About this exercise:
Restate every entry verbatim; drop the pictures.

Input records:
Start of Block
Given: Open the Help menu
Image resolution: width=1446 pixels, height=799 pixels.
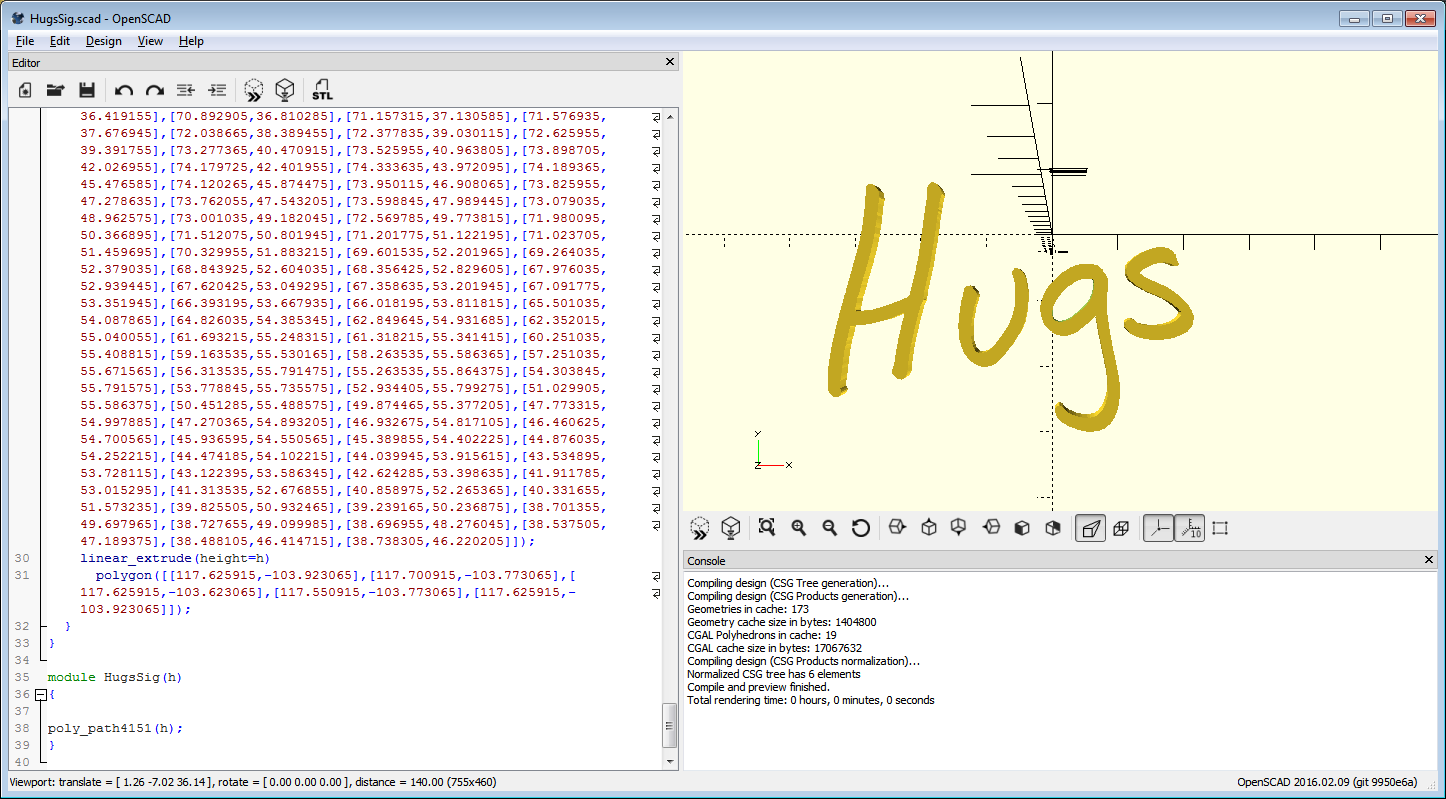Looking at the screenshot, I should [191, 41].
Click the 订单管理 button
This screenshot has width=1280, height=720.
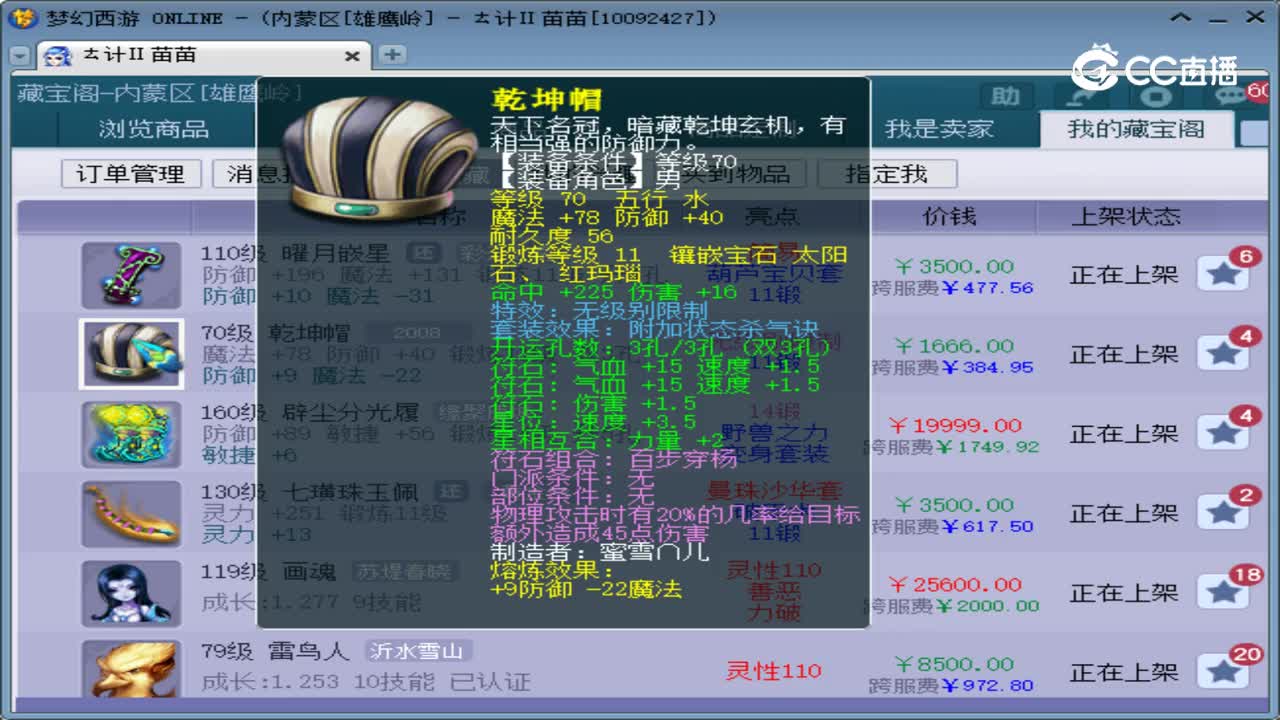132,173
End of Block
Solution to this problem:
Given: Open the Help menu
Image resolution: width=1446 pixels, height=799 pixels.
Looking at the screenshot, I should [191, 41].
Click the 订单管理 button
This screenshot has width=1280, height=720.
132,173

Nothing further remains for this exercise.